Henry James pens a letter on life, liberty, and the novel.

To the Deerfield Summer School,

I am afraid I can do little more than thank you for your courteous invitation to be present at the sittings of your delightful-sounding school of romance, which ought to inherit happiness and honor from such a name. I am so very far away from you that I am afraid I can’t participate very intelligently in your discussions, but can only give them the furtherance of a dimly discriminating sympathy. I am not sure that I apprehend very well your apparent premise, “the materialism of our present tendencies,” and I suspect that this would require some clearing up before I should be able (if even then) to contribute any suggestive or helpful word. To tell the truth, I can’t help thinking that we already talk too much about the novel—about and around it—in proportion to the quantity of it having any importance that we produce. What I should say to the nymphs and swains who propose to converse about it under the great trees at Deerfield is, “Oh, do something from your point of view; an ounce of example is worth a ton of generalities; do something with the great art and the great form; do something with life.

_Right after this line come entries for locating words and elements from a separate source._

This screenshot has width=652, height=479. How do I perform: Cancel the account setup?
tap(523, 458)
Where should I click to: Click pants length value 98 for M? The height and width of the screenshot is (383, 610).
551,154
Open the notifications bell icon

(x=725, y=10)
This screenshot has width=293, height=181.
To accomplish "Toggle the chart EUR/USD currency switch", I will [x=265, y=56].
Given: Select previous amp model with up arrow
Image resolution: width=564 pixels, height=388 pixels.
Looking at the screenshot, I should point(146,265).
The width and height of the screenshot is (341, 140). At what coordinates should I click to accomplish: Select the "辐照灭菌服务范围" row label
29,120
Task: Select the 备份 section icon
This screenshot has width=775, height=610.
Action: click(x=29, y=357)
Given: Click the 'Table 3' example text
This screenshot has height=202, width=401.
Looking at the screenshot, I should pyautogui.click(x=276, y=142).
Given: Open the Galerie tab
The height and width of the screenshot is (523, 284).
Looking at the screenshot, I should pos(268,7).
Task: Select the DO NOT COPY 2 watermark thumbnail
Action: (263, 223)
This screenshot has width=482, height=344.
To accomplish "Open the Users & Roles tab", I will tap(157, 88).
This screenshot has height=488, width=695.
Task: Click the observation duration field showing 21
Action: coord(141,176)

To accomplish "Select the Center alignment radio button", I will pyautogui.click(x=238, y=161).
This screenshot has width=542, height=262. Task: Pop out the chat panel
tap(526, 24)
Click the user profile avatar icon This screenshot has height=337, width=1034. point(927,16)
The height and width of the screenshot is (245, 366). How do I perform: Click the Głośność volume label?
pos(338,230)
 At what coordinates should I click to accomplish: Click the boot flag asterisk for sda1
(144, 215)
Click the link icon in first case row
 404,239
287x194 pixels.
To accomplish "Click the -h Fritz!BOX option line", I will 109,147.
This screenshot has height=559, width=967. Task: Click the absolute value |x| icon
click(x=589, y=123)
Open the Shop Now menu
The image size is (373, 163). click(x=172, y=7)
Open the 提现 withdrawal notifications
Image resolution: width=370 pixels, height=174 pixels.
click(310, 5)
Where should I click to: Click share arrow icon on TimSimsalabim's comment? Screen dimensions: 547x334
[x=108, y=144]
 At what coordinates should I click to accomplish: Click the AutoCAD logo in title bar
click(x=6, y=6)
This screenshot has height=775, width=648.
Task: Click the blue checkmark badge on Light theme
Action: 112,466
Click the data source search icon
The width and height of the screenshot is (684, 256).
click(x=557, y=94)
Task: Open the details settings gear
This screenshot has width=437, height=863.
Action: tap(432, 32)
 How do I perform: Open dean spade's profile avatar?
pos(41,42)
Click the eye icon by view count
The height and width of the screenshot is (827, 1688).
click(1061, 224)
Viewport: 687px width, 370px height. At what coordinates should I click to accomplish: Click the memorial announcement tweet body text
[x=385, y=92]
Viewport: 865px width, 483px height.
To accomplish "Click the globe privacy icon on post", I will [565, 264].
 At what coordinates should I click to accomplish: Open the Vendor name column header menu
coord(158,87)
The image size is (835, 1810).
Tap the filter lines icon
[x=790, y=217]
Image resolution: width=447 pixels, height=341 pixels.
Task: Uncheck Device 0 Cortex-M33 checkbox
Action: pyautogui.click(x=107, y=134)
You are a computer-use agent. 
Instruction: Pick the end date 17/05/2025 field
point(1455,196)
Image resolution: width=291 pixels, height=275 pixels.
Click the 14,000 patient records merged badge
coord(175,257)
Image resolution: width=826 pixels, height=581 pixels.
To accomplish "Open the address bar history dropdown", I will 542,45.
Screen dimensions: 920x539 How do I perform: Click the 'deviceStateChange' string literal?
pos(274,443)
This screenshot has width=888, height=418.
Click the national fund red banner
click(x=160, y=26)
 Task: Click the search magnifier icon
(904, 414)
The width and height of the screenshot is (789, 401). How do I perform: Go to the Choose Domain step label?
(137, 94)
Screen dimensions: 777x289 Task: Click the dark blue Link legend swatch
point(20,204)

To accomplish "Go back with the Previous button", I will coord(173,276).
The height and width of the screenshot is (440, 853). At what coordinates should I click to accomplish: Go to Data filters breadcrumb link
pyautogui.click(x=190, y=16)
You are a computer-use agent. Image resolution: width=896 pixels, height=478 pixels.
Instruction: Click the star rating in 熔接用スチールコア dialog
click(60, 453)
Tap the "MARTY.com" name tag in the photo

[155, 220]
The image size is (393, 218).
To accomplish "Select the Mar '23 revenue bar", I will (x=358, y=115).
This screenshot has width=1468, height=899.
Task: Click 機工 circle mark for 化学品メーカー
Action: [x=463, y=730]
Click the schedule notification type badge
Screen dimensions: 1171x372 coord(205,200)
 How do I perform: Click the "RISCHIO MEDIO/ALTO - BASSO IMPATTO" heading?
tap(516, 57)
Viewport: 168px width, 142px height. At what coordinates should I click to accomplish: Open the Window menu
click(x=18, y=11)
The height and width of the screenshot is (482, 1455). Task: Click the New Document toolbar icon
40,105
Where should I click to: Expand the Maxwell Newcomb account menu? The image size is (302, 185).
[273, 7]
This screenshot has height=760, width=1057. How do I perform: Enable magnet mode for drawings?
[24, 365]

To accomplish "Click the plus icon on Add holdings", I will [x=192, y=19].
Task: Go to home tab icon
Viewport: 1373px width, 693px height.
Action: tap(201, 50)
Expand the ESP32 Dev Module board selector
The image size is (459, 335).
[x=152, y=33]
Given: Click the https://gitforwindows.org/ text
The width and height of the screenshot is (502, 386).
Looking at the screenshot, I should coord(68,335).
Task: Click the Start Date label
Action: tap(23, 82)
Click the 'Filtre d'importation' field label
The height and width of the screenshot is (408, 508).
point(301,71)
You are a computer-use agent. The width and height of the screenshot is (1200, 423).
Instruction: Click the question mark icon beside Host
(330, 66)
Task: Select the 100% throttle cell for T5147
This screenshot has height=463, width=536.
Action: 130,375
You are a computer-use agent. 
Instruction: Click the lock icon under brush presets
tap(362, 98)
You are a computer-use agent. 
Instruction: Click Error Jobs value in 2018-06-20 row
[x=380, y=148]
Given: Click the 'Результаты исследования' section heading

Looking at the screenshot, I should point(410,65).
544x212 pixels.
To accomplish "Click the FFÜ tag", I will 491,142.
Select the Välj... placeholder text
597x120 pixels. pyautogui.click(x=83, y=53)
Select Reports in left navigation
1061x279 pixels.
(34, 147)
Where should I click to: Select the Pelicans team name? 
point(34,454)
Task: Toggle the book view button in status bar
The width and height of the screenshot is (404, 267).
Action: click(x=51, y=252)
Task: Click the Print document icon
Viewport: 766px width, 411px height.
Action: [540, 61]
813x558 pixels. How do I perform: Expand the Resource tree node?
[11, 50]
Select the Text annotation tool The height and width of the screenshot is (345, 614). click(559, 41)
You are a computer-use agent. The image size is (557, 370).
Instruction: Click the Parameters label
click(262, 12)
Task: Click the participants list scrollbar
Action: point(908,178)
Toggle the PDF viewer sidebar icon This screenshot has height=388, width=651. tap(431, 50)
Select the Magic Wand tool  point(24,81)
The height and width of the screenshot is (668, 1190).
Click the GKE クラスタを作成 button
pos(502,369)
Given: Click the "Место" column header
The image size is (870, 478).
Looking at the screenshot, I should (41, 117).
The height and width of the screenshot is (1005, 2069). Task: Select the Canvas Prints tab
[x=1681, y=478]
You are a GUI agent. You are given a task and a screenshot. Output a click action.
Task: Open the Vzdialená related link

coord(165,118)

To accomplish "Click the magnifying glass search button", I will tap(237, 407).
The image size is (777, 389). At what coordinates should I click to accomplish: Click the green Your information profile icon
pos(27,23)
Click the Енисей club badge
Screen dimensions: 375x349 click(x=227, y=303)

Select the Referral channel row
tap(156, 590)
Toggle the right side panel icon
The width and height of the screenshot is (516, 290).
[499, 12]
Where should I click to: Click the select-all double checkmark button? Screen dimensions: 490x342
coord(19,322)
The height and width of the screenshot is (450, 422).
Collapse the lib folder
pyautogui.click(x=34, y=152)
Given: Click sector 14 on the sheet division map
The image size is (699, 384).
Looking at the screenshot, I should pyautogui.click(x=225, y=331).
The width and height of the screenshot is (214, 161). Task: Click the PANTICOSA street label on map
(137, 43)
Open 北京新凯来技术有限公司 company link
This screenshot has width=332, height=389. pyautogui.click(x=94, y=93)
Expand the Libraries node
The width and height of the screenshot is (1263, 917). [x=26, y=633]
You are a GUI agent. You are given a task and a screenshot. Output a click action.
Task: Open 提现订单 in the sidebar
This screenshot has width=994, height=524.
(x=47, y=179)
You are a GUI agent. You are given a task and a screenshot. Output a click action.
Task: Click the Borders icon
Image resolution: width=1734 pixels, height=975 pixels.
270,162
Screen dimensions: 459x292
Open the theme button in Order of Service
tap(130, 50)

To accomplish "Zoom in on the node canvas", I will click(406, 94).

You each have an impression colored by your individual conditions—make that into a picture, a picture framed by your own personal wisdom, your glimpse of the American world. The field is vast for freedom, for study, for observation, for satire, for truth.” I don’t think I really do know what you mean by “materializing tendencies” any more than I should by “spiritualizing” or “etherealizing.” There are no tendencies worth anything but to see the actual or the imaginative, which is just as visible, and to paint it. I have only two little words for the matter remotely approaching to rule or doctrine: one is life and the other freedom. Tell the ladies and gentlemen, the ingenious inquirers, to consider life directly and closely, and not to be put off with mean and puerile falsities, and be conscientious about it. It is infinitely large, various, and comprehensive. Every sort of mind will find what it looks for in it, whereby the novel becomes truly multifarious and illustrative. That is what I mean by liberty; give it its head and let it range. If it is in a bad way—and the English novel is, I think—nothing but absolute freedom can refresh it and restore its self-respect. Excuse these raw brevities and please convey to your companions, my dear sir, the cordial good wishes of yours and theirs.

Writer Henry James.
Contributor

Henry James

From a letter. At the age of nineteen James enrolled in Harvard Law School, where he devoted much time to reading Balzac and Hawthorne. By his midtwenties he ranked among the best American short-story writers of his day; by his midforties he had published The Portrait of a Lady and The Bostonians. His one play, Guy Domville, was booed at its first performance in 1895, prompting his return to fiction.